- Required work:
Pull out each line in the entries below that contains the word "Viewport", and copy those lines without changes.

- Material for this exercise:
■ ■ ■ ■ ■

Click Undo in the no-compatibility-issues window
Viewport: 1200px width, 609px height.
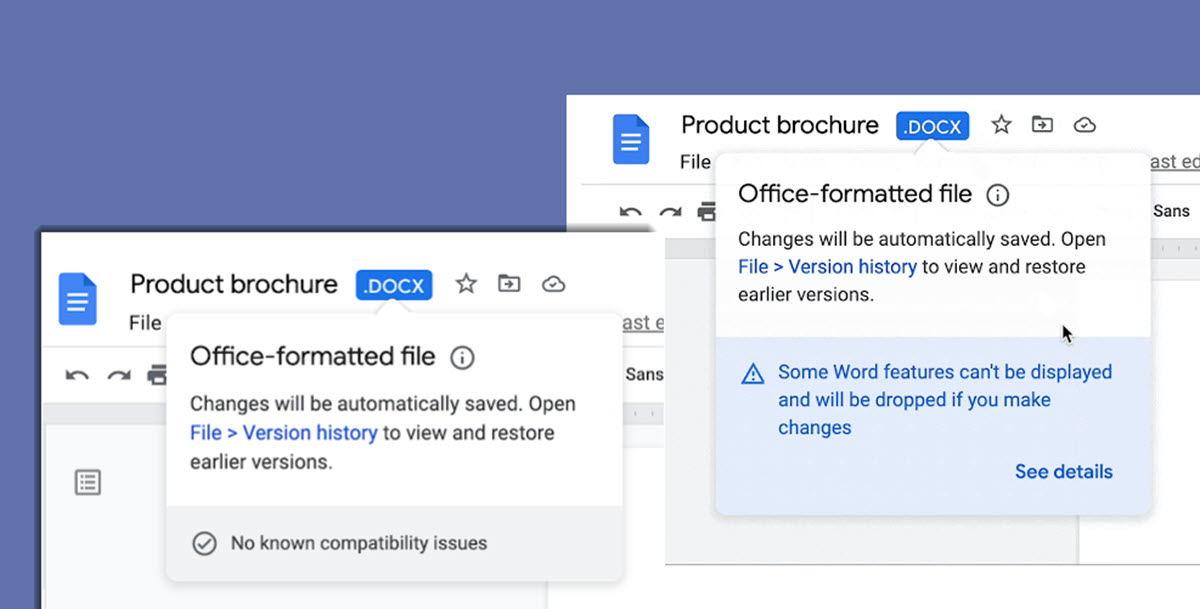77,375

■ ■ ■ ■ ■

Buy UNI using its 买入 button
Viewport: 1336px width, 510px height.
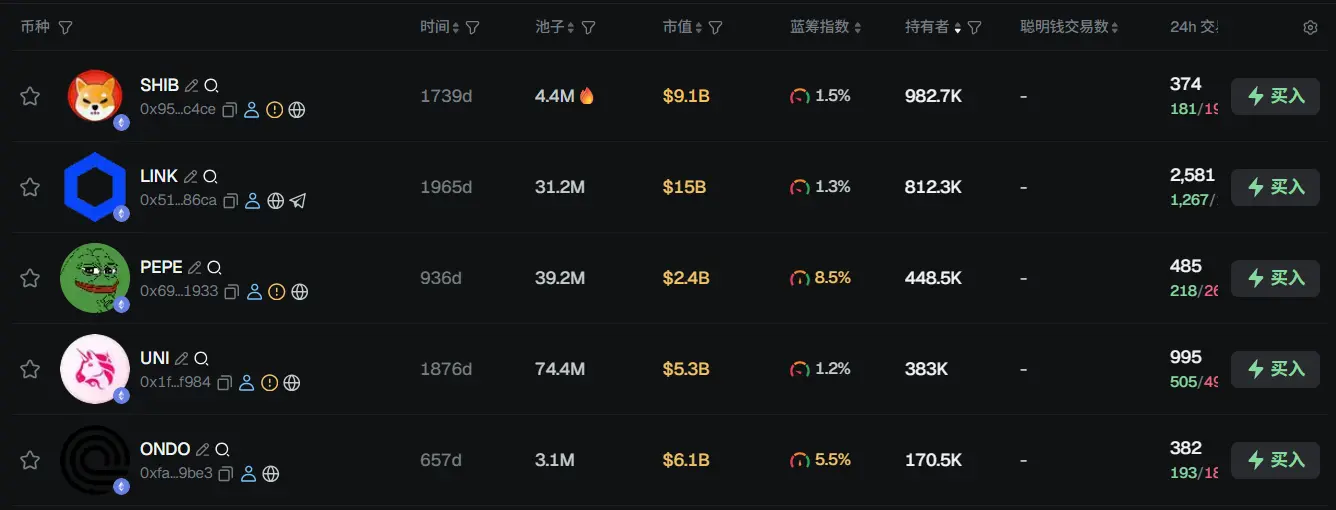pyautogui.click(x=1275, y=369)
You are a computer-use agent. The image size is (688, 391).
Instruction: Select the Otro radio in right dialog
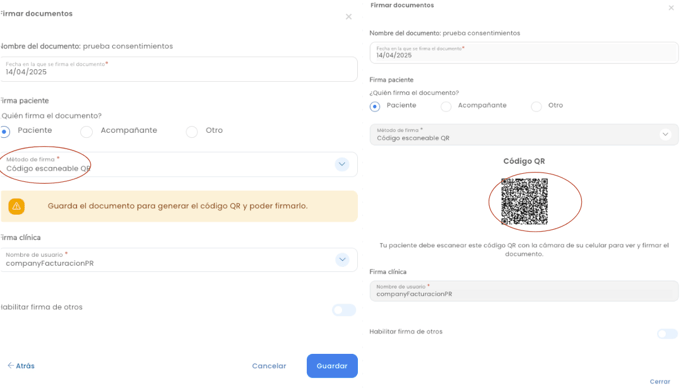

■ ■ ■ ■ ■

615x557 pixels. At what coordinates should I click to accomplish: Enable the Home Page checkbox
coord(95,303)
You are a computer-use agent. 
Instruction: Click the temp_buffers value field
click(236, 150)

■ ■ ■ ■ ■

- The completed task:
Viewport: 1200px width, 609px height.
Viewport: 1336px width, 510px height.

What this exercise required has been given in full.